**PROBLEM**
Quote the rows below word for word, from the line containing "In order to click on More" through the line containing "tools is located at coordinates (359, 36).", inclusive.

**SUPPLIED INFORMATION**

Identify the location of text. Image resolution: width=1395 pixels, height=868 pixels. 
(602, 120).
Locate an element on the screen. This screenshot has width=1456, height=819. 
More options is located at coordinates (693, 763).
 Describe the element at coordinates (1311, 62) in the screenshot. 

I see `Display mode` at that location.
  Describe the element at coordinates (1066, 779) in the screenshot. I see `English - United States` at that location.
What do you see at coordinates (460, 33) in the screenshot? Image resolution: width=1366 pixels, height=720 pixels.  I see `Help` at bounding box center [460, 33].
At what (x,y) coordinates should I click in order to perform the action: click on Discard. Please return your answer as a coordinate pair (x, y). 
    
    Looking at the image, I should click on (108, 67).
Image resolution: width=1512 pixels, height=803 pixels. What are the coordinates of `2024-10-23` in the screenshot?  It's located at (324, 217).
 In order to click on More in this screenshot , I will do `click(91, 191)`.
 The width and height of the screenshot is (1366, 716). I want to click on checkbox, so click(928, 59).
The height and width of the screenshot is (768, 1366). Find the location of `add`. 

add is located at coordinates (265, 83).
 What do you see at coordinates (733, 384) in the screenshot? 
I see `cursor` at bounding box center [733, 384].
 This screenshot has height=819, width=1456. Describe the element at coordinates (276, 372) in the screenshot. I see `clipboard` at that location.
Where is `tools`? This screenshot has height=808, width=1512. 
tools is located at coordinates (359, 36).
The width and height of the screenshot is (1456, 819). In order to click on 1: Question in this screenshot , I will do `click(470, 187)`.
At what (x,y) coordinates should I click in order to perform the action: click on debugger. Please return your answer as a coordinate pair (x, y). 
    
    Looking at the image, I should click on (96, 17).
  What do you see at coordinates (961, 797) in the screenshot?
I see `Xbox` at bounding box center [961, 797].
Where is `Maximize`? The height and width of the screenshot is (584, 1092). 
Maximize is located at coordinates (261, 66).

**RIGHT ANSWER**
 In order to click on More in this screenshot , I will do `click(91, 191)`.
 The width and height of the screenshot is (1366, 716). I want to click on checkbox, so click(928, 59).
The height and width of the screenshot is (768, 1366). Find the location of `add`. 

add is located at coordinates (265, 83).
 What do you see at coordinates (733, 384) in the screenshot? 
I see `cursor` at bounding box center [733, 384].
 This screenshot has height=819, width=1456. Describe the element at coordinates (276, 372) in the screenshot. I see `clipboard` at that location.
Where is `tools`? This screenshot has height=808, width=1512. 
tools is located at coordinates (359, 36).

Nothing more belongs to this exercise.